| Input material |
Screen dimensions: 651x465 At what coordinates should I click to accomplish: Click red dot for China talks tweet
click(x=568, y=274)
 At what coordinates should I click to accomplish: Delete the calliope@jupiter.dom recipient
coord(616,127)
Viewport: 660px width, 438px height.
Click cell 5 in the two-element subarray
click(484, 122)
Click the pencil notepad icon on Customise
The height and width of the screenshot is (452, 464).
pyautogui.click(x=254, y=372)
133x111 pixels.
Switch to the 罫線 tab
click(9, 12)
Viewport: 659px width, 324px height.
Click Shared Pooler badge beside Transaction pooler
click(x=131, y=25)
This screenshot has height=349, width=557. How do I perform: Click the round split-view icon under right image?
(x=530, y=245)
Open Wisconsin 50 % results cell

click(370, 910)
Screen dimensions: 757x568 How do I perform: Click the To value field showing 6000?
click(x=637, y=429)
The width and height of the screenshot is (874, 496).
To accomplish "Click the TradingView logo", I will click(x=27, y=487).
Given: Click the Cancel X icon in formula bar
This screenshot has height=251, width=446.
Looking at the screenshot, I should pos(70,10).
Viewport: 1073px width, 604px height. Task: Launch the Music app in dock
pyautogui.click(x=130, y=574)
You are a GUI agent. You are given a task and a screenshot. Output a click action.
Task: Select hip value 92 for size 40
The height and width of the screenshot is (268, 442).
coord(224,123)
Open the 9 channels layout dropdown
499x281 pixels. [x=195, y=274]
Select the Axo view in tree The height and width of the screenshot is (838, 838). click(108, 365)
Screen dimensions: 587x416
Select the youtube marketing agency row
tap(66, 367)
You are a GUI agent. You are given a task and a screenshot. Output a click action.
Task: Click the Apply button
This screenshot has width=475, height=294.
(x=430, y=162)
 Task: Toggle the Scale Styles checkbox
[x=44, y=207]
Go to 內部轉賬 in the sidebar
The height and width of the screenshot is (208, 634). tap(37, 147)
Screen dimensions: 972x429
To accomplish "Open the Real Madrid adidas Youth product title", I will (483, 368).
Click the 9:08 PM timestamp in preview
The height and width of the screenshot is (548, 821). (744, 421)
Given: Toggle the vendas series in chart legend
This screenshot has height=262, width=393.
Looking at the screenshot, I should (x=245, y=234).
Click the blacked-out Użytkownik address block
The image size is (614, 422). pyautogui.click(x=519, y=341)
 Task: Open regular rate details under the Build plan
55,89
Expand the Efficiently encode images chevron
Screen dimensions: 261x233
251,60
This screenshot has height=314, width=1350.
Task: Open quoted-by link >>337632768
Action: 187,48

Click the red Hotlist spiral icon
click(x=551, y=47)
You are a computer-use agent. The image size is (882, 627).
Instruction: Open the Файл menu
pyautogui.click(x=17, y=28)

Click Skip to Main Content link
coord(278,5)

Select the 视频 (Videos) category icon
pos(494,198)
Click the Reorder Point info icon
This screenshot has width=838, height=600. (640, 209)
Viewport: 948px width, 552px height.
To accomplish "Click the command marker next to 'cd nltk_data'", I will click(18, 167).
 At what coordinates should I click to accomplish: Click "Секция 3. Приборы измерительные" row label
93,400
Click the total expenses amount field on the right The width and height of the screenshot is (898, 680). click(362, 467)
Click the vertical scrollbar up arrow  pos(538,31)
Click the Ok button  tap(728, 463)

| Work order |
Repeat all of the data exactly.

| Exercise output |
Screen dimensions: 651x465 At what coordinates should I click to accomplish: Click red dot for China talks tweet
click(x=568, y=274)
 At what coordinates should I click to accomplish: Delete the calliope@jupiter.dom recipient
coord(616,127)
Viewport: 660px width, 438px height.
Click cell 5 in the two-element subarray
click(484, 122)
Click the pencil notepad icon on Customise
The height and width of the screenshot is (452, 464).
pyautogui.click(x=254, y=372)
133x111 pixels.
Switch to the 罫線 tab
click(9, 12)
Viewport: 659px width, 324px height.
Click Shared Pooler badge beside Transaction pooler
click(x=131, y=25)
This screenshot has height=349, width=557. How do I perform: Click the round split-view icon under right image?
(x=530, y=245)
Open Wisconsin 50 % results cell

click(370, 910)
Screen dimensions: 757x568 How do I perform: Click the To value field showing 6000?
click(x=637, y=429)
The width and height of the screenshot is (874, 496).
To accomplish "Click the TradingView logo", I will click(x=27, y=487).
Given: Click the Cancel X icon in formula bar
This screenshot has height=251, width=446.
Looking at the screenshot, I should pos(70,10).
Viewport: 1073px width, 604px height. Task: Launch the Music app in dock
pyautogui.click(x=130, y=574)
You are a GUI agent. You are given a task and a screenshot. Output a click action.
Task: Select hip value 92 for size 40
The height and width of the screenshot is (268, 442).
coord(224,123)
Open the 9 channels layout dropdown
499x281 pixels. [x=195, y=274]
Select the Axo view in tree The height and width of the screenshot is (838, 838). click(108, 365)
Screen dimensions: 587x416
Select the youtube marketing agency row
tap(66, 367)
You are a GUI agent. You are given a task and a screenshot. Output a click action.
Task: Click the Apply button
This screenshot has width=475, height=294.
(x=430, y=162)
 Task: Toggle the Scale Styles checkbox
[x=44, y=207]
Go to 內部轉賬 in the sidebar
The height and width of the screenshot is (208, 634). tap(37, 147)
Screen dimensions: 972x429
To accomplish "Open the Real Madrid adidas Youth product title", I will (483, 368).
Click the 9:08 PM timestamp in preview
The height and width of the screenshot is (548, 821). (744, 421)
Given: Toggle the vendas series in chart legend
This screenshot has height=262, width=393.
Looking at the screenshot, I should (x=245, y=234).
Click the blacked-out Użytkownik address block
The image size is (614, 422). pyautogui.click(x=519, y=341)
 Task: Open regular rate details under the Build plan
55,89
Expand the Efficiently encode images chevron
Screen dimensions: 261x233
251,60
This screenshot has height=314, width=1350.
Task: Open quoted-by link >>337632768
Action: 187,48

Click the red Hotlist spiral icon
click(x=551, y=47)
You are a computer-use agent. The image size is (882, 627).
Instruction: Open the Файл menu
pyautogui.click(x=17, y=28)

Click Skip to Main Content link
coord(278,5)

Select the 视频 (Videos) category icon
pos(494,198)
Click the Reorder Point info icon
This screenshot has width=838, height=600. (640, 209)
Viewport: 948px width, 552px height.
To accomplish "Click the command marker next to 'cd nltk_data'", I will click(18, 167).
 At what coordinates should I click to accomplish: Click "Секция 3. Приборы измерительные" row label
93,400
Click the total expenses amount field on the right The width and height of the screenshot is (898, 680). click(362, 467)
Click the vertical scrollbar up arrow  pos(538,31)
Click the Ok button  tap(728, 463)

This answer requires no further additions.